PADRON DIO Tanti
anni fa, a un pittore non si sa donde venuto, egli che viveva da selvaggio sù
per le spalle dei monti, guardiano di mandrie, si era prestato a far da
modello per una pala d'altare, di cui quegli preparava i cartoni e altri
studii preliminari. Che
parte fosse destinato a rappresentare in quel quadro sacro, non si era
neppur curato di sapere: si era lasciato vestire di strana foggia e
atteggiar d'un gesto violento, con una verga in mano. Ma, poco dopo,
consacrata la chiesa nuova, e accorso egli con tutto il popolo alla prima
funzione, vedendosi nella pala effigiato in uno dei giudici che colpivan Gesù
legato alla colonna, s'era messo a gridar furibondo e a piangere e a
strapparsi i capelli, pestando i piedi per terra: -
Levatemi di lì! Son cristiano! Tratto
fuori fra la confusione generale (risa di quelli che lo avevano ravvisato
nella pala e domande e supposizioni disparate degli altri che non se n'erano
accorti), non si era calmato e non aveva smesso la minaccia di uccidere quel
pittore insolente, finché dal vecchio mansionario della nuova chiesa non
aveva ottenuto la promessa d'un ritocco alla immagine di quel giudeo per
modo che ogni somiglianza con lui fosse cancellata. Non pertanto, il
nomignolo di GIUDE' gli era rimasto; e ora, dopo tant'anni, chiamavasi Giudè
lui stesso. Ma così il volto come la persona avevan perduto
quell'espressione di dura fierezza per cui il pittore lo aveva scelto a
rappresentar nella pala quella parte odiosa. Era vecchio ormai il Giudè e
non più buono neppur da condurre al pascolo le mandrie: viveva di
elemosina, senza mai chiederla, o meglio, chiedendola in un modo suo
particolare. Spinto dalla fame, dopo aver vagato come un cane randagio per
le pianure deserte, si appressava a una villa e al primo contadino in cui
s'imbattesse diceva: -
Di' al tuo padrone che c'è l'esattore. Tutti
adesso intendevano e sorridevano, ma la prima volta che il Giudè usò
questa frase per la sua questua dovè spiegarla. E la spiegò così: che noi
tutti sulla terra siamo inquilini del Signore, il quale sarebbe per ciascuno
allo stesso modo buon padrone di casa, se molti uomini non si fossero fatta
della terra casa propria, senza volere intendere né riconoscere che essa
dovrebbe invece esser casa comune. Debbono però questi tali ricordarsi che
il Signore è pur padrone di un'altra casa, di là (e il Giudè aveva
additato il cielo), della quale vuol che ciascuno paghi anticipata qui la
pigione. I poveri la pagano coi patimenti quotidiani del freddo e della
fame; basta ai ricchi, per pagarla, che facciano ogni tanto un po' di bene.

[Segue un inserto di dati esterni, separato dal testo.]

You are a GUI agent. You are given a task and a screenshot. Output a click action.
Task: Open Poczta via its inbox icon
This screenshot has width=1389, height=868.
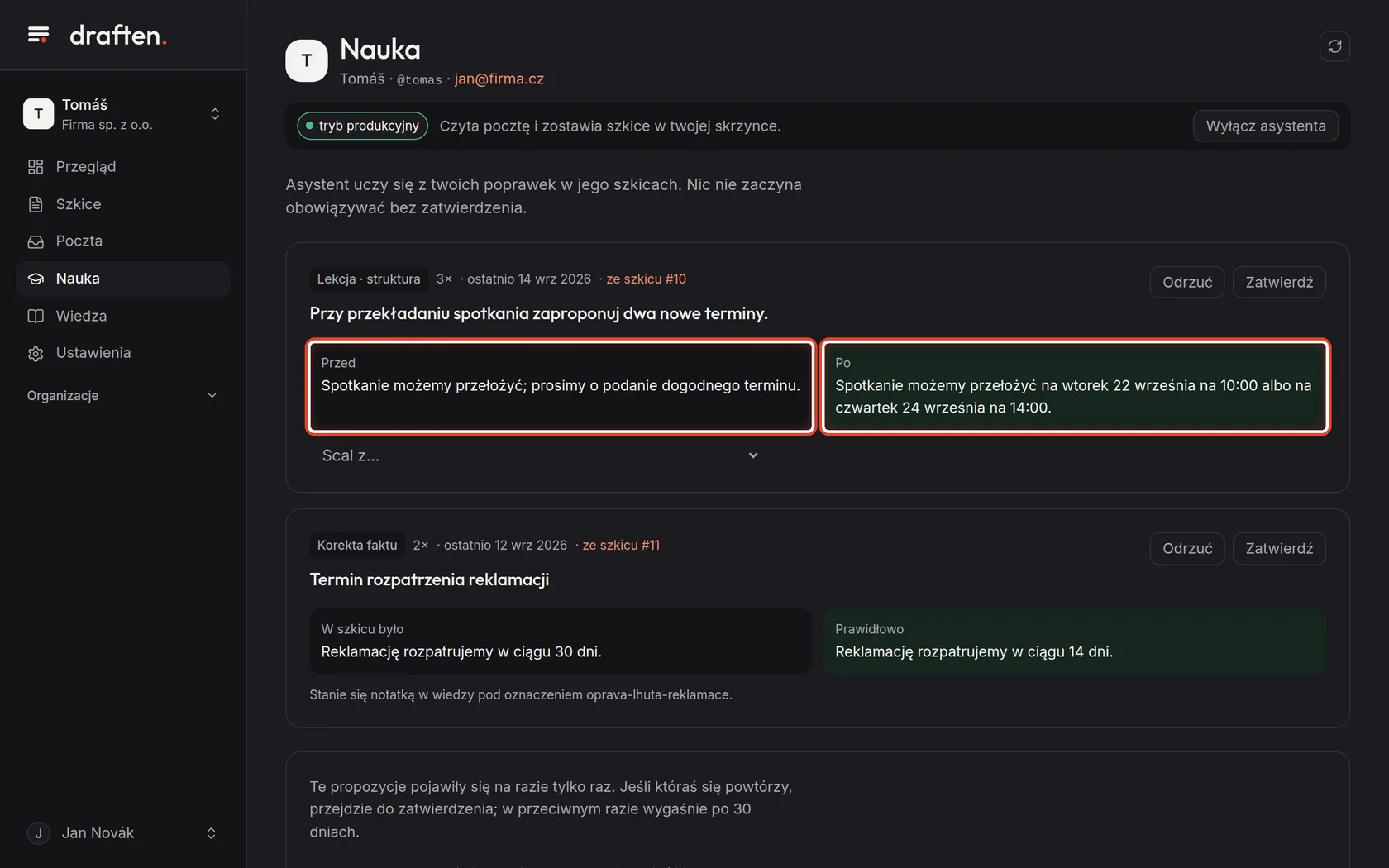(36, 241)
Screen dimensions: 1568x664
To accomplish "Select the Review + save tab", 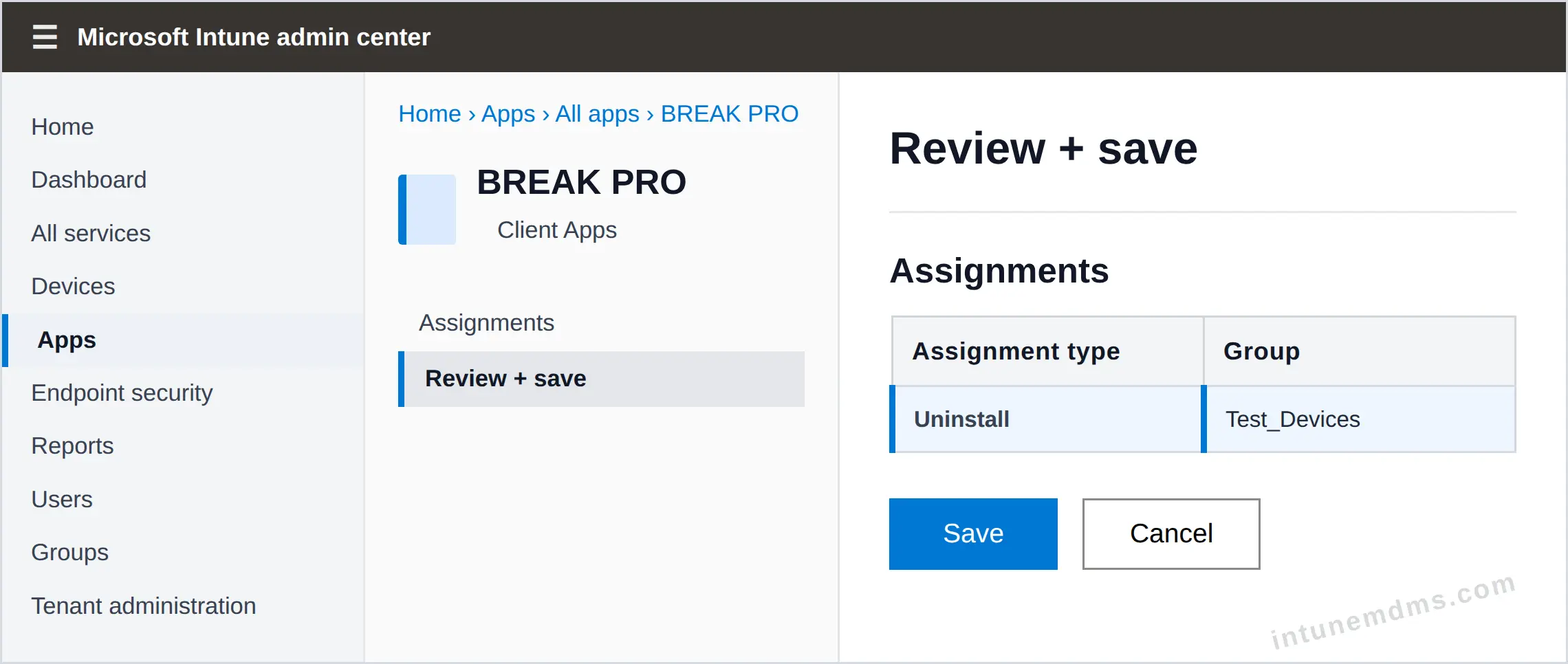I will point(601,379).
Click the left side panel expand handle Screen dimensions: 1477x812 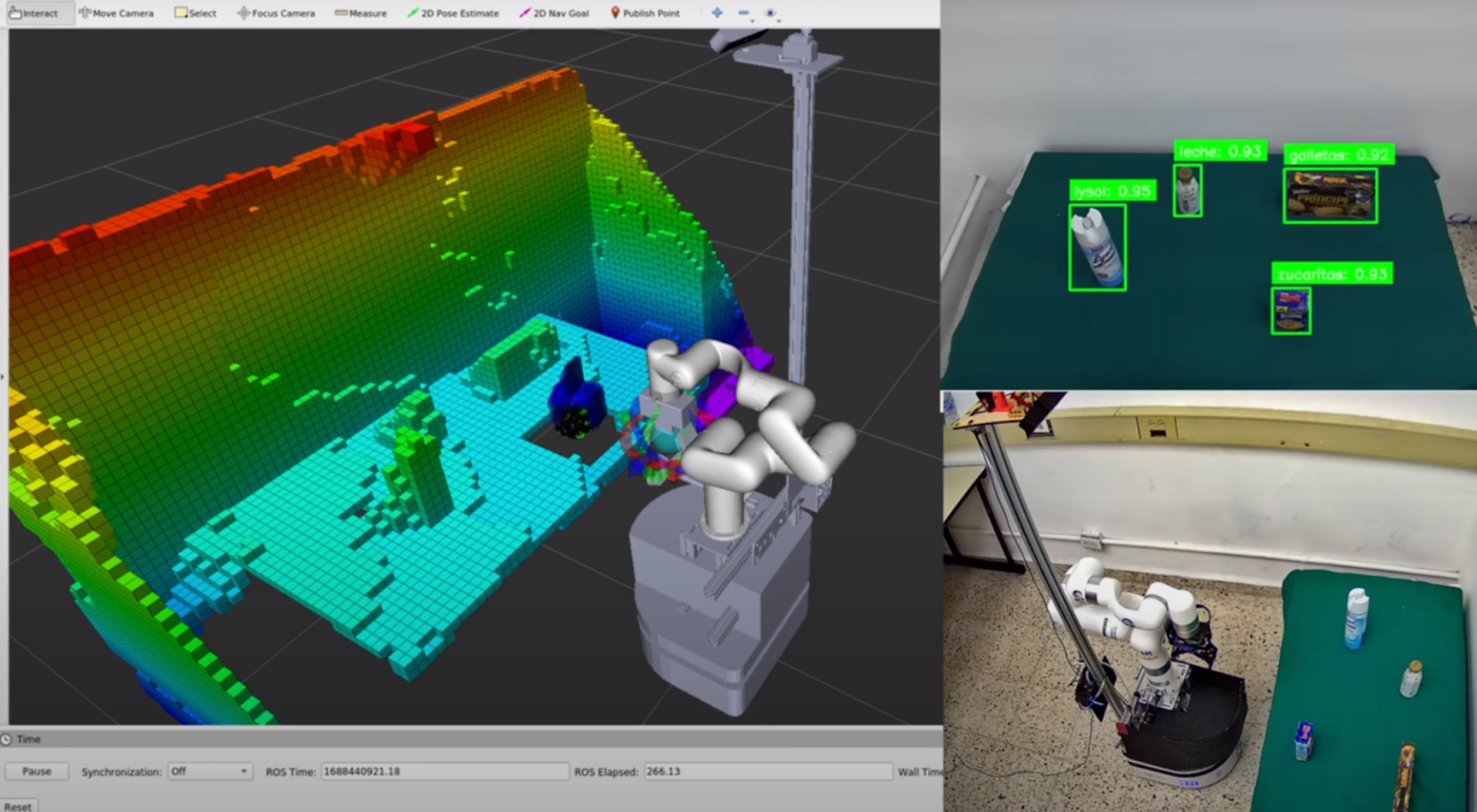tap(3, 377)
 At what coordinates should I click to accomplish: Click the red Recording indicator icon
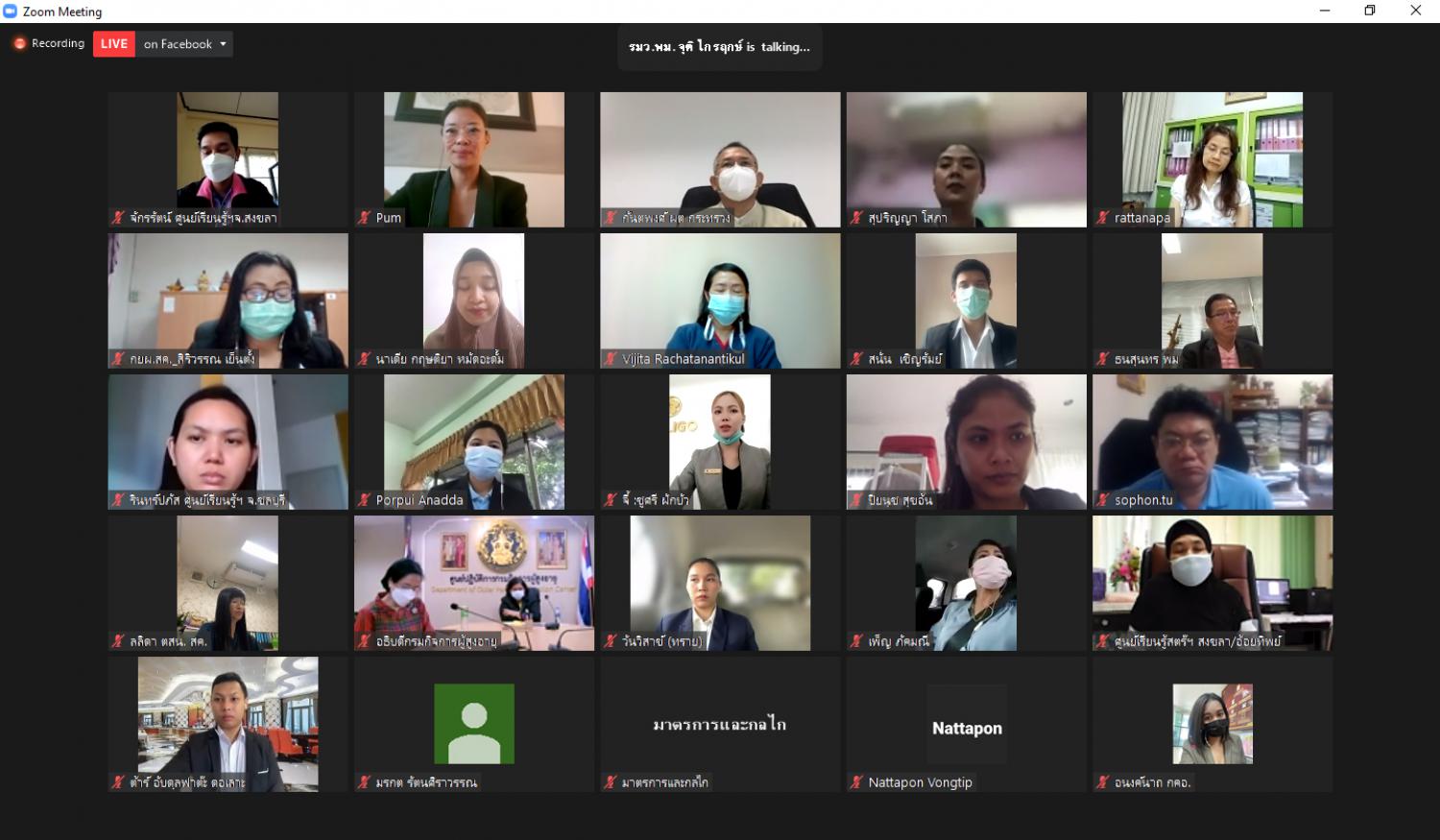click(19, 44)
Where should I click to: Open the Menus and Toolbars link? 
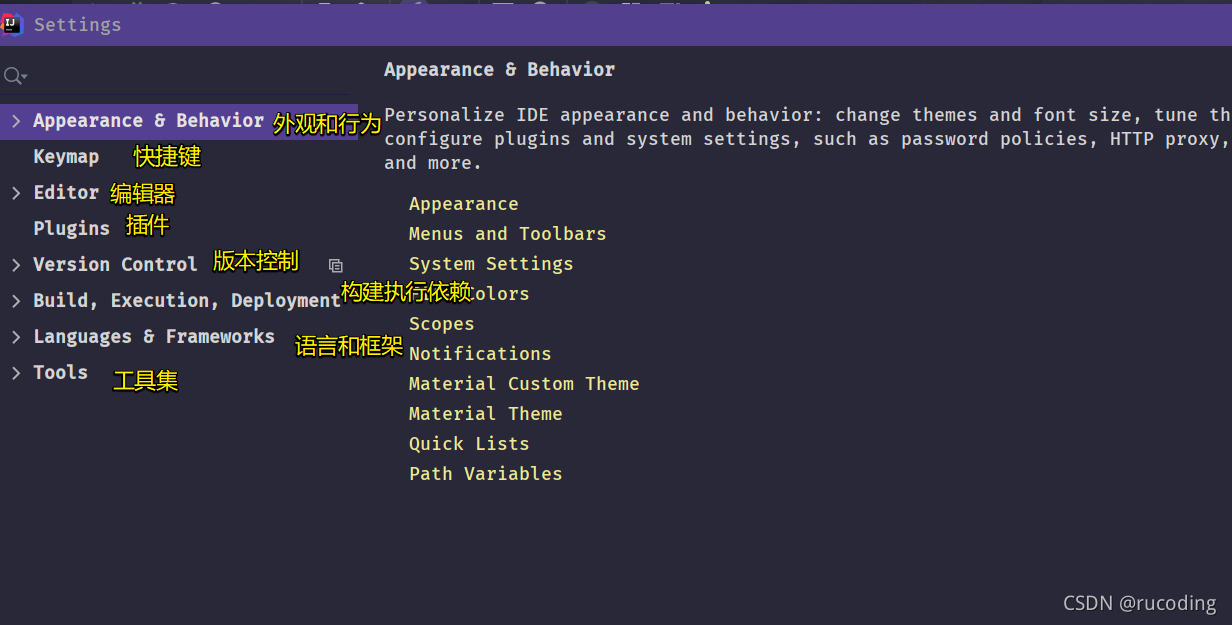click(508, 234)
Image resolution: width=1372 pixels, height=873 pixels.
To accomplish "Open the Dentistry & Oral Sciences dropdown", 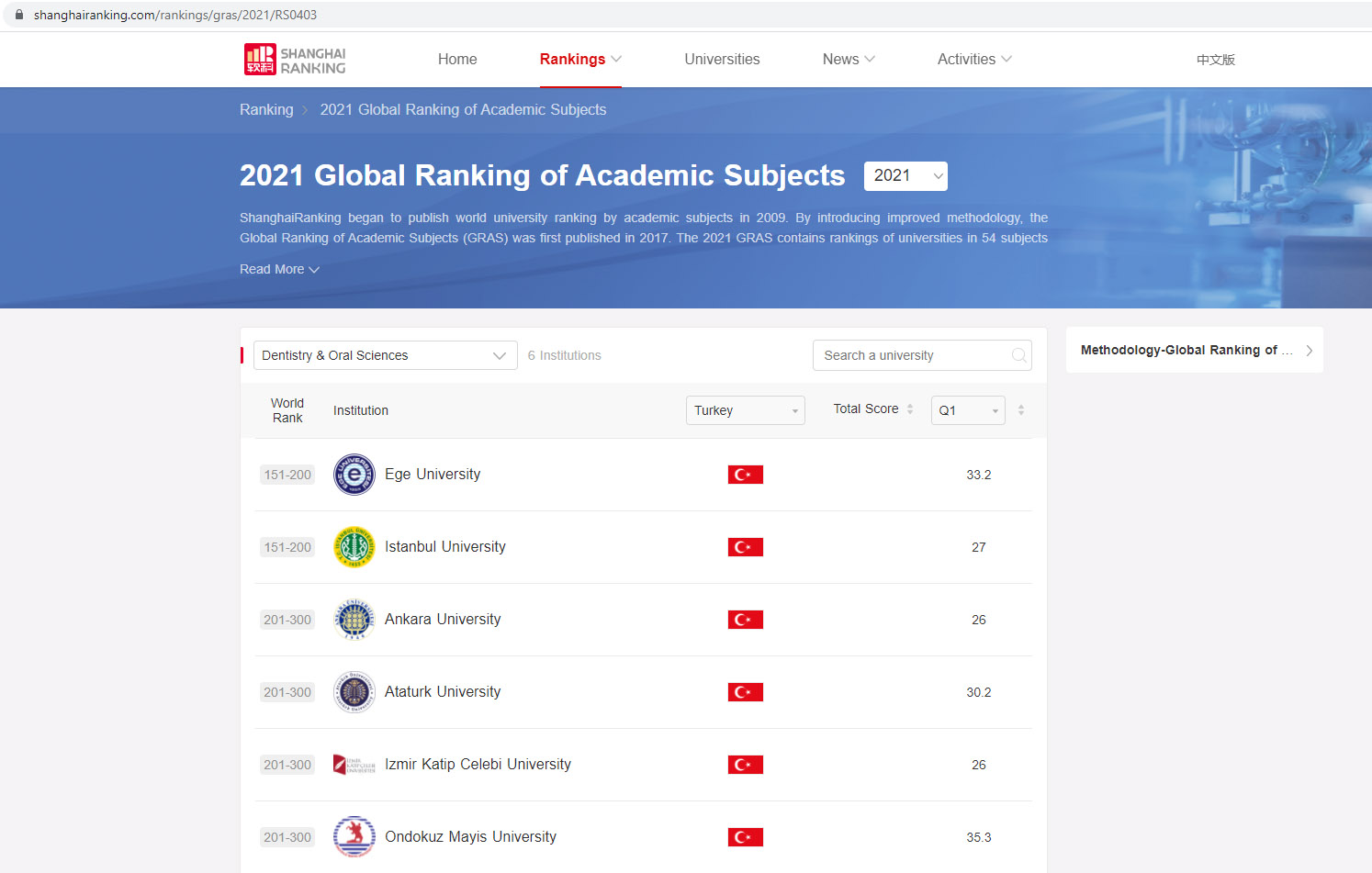I will [385, 356].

Ecco dunque perché egli era pei ricchi l'esattore. Ottenuta
l'elemosina in natura, si allontanava; e, andando, riconosceva qua e là per
la campagna gli alberi che avrebbero dovuto esser suoi: suoi, perché
quell'ulivo, quel ciliegio, quel nespolo, quel melograno eran nati per lui
che tant'anni addietro, passando, aveva scavato e buttato il seme alla
terra; e la terra, ecco, gli aveva dato l'albero; lo aveva dato a lui...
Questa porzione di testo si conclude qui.